The NEG8 protein is common among IAV strains, but its function is still unknown. Though it might have a role in the emergence of HPAI viruses in poultry, our limited knowledge about its cellular localization and about the function of NEG8 protein comes from experiments done exclusively in mammalian cell lines. Therefore, in our research, we will study the transcription and function of the protein in avian cells. Hopefully, our results can be directly applied to the studies of human IAVs.

Collaborations

University of Naples Federico II – Adeno-associated virus research

In collaboration with University of Naples Federico II, we investigate the possibility of using adeno-associated viruses (AAV) isolated from pigs in gene therapy. In addition to monitoring porcine AAVs, we are involved in the improvement of AAV-based vector systems for more effective use in curing genetic eye diseases.

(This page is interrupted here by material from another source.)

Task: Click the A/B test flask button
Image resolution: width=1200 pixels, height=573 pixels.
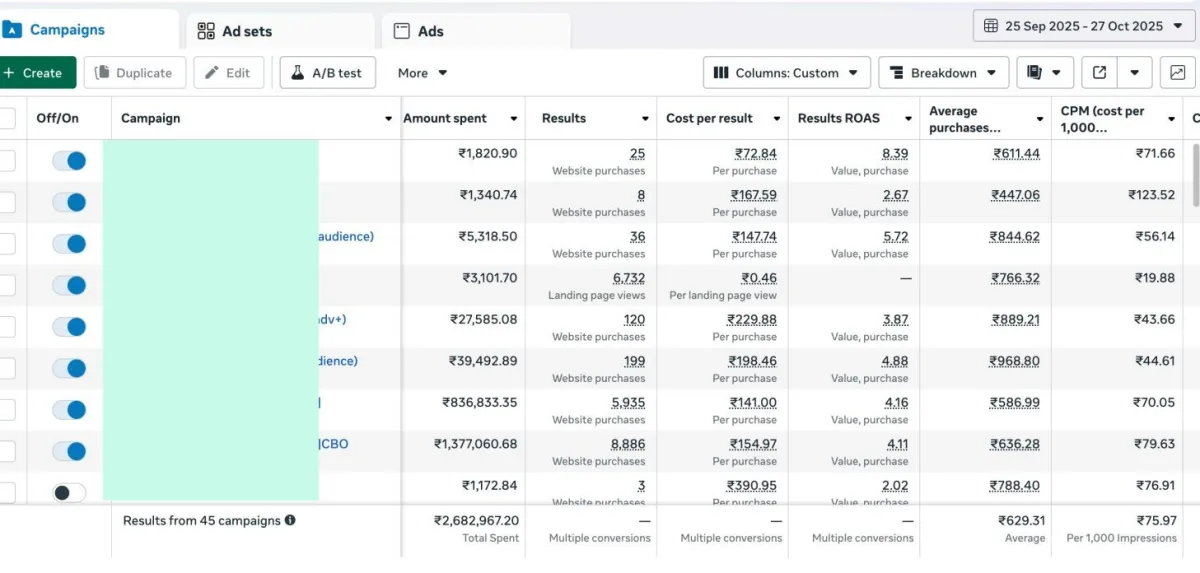Action: coord(327,73)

Ceva-Phylaxia Zrt. – Swine parvovirus and circovirus research

In cooperation with Ceva-Phylaxia Zrt., our goal is to participate in the control of pathogens that cause the greatest economic and animal health damage affecting the pig sector. The greatest scientific challenge regarding porcine circovirus-2 (PCV2) and porcine parvoviruses (PPV) is that the efficacy of available vaccines may decrease with the emergence of new genotypes and serotypes. In the frame of collaboration, we contribute to the development of diagnostic methods that can be used in the early recognition of potentially dangerous new genotypes and serotypes.